[Aufgabe 1]
Aktualisiere bitte die Einträge vom ersten bis einschließlich der Zeile, die „Visual Studio Code“ enthält: Ersetze darin „Hide Ink“ durch „Show Ink“ und gib diese Zeilen sonst unverändert wieder.

Bad Häring. Eintracht Braunschweig schafft Planungssicherheit. Der Sportdirektor erhält mehr Verantwortung und agiert auf einer Stufe mit Benz.

Benjamin Kessel ist dieser Tage selten ohne sein Smartphone zu sehen. Der bisherige Sportdirektor von Fußball-Zweitligist Eintracht Braunschweig arbeitet auch aus dem Trainingslager im österreichischen Bad Häring akribisch am Umbruch im Kader.

Nun hat der Klub ihm mehr Verantwortung gegeben. Der Ex-Profi steigt zum Geschäftsführer Sport auf. Zuletzt hatte der im vergangenen Herbst freigestellte Peter Vollmann diesen Posten inne. Kessel wurde vom Aufsichtsrat der ausgegliederten Profifußball-Gesellschaft für drei Jahre bis zum 30. Juni 2027 ins Amt berufen. Damit agiert der 36-Jährige künftig auf einer Ebene mit Wolfram Benz, dem kaufmännischen Geschäftsführer, der auch als Sprecher der Geschäftsführung fungiert.

Kessel absolvierte in seiner Karriere als Profi 173 Spiele für Eintracht Braunschweig, spielte außerdem für Wormatia Worms, Mainz 05, Kaiserslautern, Union Berlin und Saarbrücken. Nach dem Ende der Karriere wechselte er zunächst ins Nachwuchsleistungszentrum der Eintracht, war Co-Trainer der U19 unter Marc Pfitzner und im administrativen Bereich tätig. Er absolvierte ein Studium und wurde im Mai 2023 zum Sportdirektor berufen. Zwei Jahre war er außerdem Vizepräsident Fußball des Gesamtvereins.

[Zu bearbeitende Einträge]

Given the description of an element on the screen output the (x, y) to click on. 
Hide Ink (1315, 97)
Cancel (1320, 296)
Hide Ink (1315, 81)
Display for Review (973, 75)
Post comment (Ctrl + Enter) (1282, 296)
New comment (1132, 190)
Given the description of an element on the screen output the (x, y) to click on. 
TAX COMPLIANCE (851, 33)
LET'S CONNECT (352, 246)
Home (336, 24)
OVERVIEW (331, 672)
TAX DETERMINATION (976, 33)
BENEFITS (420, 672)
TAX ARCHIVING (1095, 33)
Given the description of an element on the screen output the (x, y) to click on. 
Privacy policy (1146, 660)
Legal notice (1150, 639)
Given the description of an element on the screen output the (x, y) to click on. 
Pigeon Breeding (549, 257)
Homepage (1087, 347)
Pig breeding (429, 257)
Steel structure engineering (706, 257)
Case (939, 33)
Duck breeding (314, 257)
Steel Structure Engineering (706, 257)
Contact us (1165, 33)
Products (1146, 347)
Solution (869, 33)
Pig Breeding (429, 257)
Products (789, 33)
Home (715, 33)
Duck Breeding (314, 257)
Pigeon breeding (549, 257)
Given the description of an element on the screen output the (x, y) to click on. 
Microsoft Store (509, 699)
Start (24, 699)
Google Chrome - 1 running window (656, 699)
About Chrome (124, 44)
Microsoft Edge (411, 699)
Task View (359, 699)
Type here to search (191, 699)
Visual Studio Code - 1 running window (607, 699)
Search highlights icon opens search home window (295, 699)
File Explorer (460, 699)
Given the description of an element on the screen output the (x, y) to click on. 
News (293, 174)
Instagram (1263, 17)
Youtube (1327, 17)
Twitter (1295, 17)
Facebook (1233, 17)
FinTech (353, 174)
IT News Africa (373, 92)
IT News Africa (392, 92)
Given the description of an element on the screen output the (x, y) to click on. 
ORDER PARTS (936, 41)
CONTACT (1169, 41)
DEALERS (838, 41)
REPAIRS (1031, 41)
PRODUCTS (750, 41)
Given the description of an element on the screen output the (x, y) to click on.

[Aufgabe 2]
Gib aus dem Text über Benjamin Kessel die Stelle beginnend mit „Bad Häring. Eintracht“ bis einschließlich „Umbruch im Kader.“ wortgetreu aus.

[Erwartete Ausgabe 1]
Given the description of an element on the screen output the (x, y) to click on. 
Show Ink (1315, 97)
Cancel (1320, 296)
Show Ink (1315, 81)
Display for Review (973, 75)
Post comment (Ctrl + Enter) (1282, 296)
New comment (1132, 190)
Given the description of an element on the screen output the (x, y) to click on. 
TAX COMPLIANCE (851, 33)
LET'S CONNECT (352, 246)
Home (336, 24)
OVERVIEW (331, 672)
TAX DETERMINATION (976, 33)
BENEFITS (420, 672)
TAX ARCHIVING (1095, 33)
Given the description of an element on the screen output the (x, y) to click on. 
Privacy policy (1146, 660)
Legal notice (1150, 639)
Given the description of an element on the screen output the (x, y) to click on. 
Pigeon Breeding (549, 257)
Homepage (1087, 347)
Pig breeding (429, 257)
Steel structure engineering (706, 257)
Case (939, 33)
Duck breeding (314, 257)
Steel Structure Engineering (706, 257)
Contact us (1165, 33)
Products (1146, 347)
Solution (869, 33)
Pig Breeding (429, 257)
Products (789, 33)
Home (715, 33)
Duck Breeding (314, 257)
Pigeon breeding (549, 257)
Given the description of an element on the screen output the (x, y) to click on. 
Microsoft Store (509, 699)
Start (24, 699)
Google Chrome - 1 running window (656, 699)
About Chrome (124, 44)
Microsoft Edge (411, 699)
Task View (359, 699)
Type here to search (191, 699)
Visual Studio Code - 1 running window (607, 699)

[Erwartete Ausgabe 2]
Bad Häring. Eintracht Braunschweig schafft Planungssicherheit. Der Sportdirektor erhält mehr Verantwortung und agiert auf einer Stufe mit Benz.

Benjamin Kessel ist dieser Tage selten ohne sein Smartphone zu sehen. Der bisherige Sportdirektor von Fußball-Zweitligist Eintracht Braunschweig arbeitet auch aus dem Trainingslager im österreichischen Bad Häring akribisch am Umbruch im Kader.